Linda’s success is phenomenal. After 8 years of blogging, she has become a poster child for digital success – a self-made woman who rose from rags to riches with the aid of determination and the internet. She recently caused a minor uproar when she celebrated her birthday by posting pictures of her brand new Range Rover . Linda is a bit of a wunderkind in the Nigerian context – a single woman who achieved success without any obvious patronage from the establishment.
Yet, questions continue to trail her operations – one of the most critical being allegations of plagiarism from local and international sites. As we said earlier, the source in question in this case is an individual who tweets under the handle @MrAyeDee about security affairs in Nigeria, especially on the insurgency raging in the North-East of the country.
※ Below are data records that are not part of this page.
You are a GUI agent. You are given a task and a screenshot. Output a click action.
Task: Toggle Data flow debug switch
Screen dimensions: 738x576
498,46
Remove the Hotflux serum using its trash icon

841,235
He told TechCabal that he noticed tweets and pictures being used on Linda Ikeji’s blog from around the end of September. Once he noticed this, he attempted to contact Linda through the email address on her site before using Twitter to reach out to her. He claims that the blog has used his content in between 7-8 stories, but only made DMCA Takedown requests for 3. They have since been taken down. He claims that has not been able to make any direct contact with Linda.
@lindaikeji raiding my TL 3 times in 3 days to source your stories is considered theft. If you want to use anything I post, please ask 1st.
— Mr. Aye Dee (@MrAyeDee) October 3, 2014
As the controversy raged on Twitter, Uduak Oduok, a US-based lawyer who frequently comments on entertainment issues, revealed that the owner of the domain on @MrAyeDee’s Twitter profile – 15past8.com – also owns LindaIkeji.net, suggesting that the two had a history and that perhaps, Alexander was guilty of domain squatting and perhaps to trying to extort Ms Ikeji.
Our investigation revealed that indeed, the domains were owned by the same person – Emmanuel Efremov. Alexander confirmed that his company – 15 Past 8 Media – had acquired the LindaIkeji.net domain name, but he was not privy to the details of his company’s domain operations. He however insisted that they acquired the domain for Linda and have made no money from it since registration. Our search confirmed that the domain has redirected to Linda’s blog practically since registration.
We have reached out to Linda Ikeji for comment but have yet to reach her. We will update this story as soon as we get a response.
Is Using Tweets in a Story Plagiarism?
One of the questions that has bugged me the most is whether it’s illegal to utilize another person’s tweets in a story. I’m not sure the answer to that question is “yes”. Here’s Forbes and Mashable using tweets and pictures from a user’s Twitter account to explain a story about the Osama Bin Laden raid. Some have argued that the proper way to use tweets is to use the embed function (that’s what we use on TechCabal) but even Forbes sometimes uses screenshots.
What Next for Linda?
So where does that leave one of Nigeria’s biggest content businesses? Linda Ikeji has obviously been a victim of her success. She has built a remarkable audience and generated lots of value as a result, proving that digital content is a viable business. As a result, she’s got the attention of the public – scrutiny was inevitable.
Linda’s business model is predicated on ridiculously low overheads – she keeps a lean staff and ensures that her content acquisition costs are low. It is inconceivable that these attacks will reduce – and Linda might have to invest in building her content creation team, thereby thinning her margins in the long run. She might also have to invest in acquiring her domains – which are owned by a bunch of people from Jonathan Santos (LindaIkeji.com), Tosin Odunfa (LindaIkeji.ng), Twinpine Advertising (LindaIkeji.mobi) and 15 Past 8 Media (LindaIkeji.net). Hosting a site that some estimate delivers 500,000 page views a day will also not be cheap.
But Linda is not a stupid person by any stretch of the imagination. She’s navigated the digital media landscape rather astutely, and private conversations have shown that, as long as she hasn’t lost her edge, she should be able to leverage this crisis to take her business to the next level.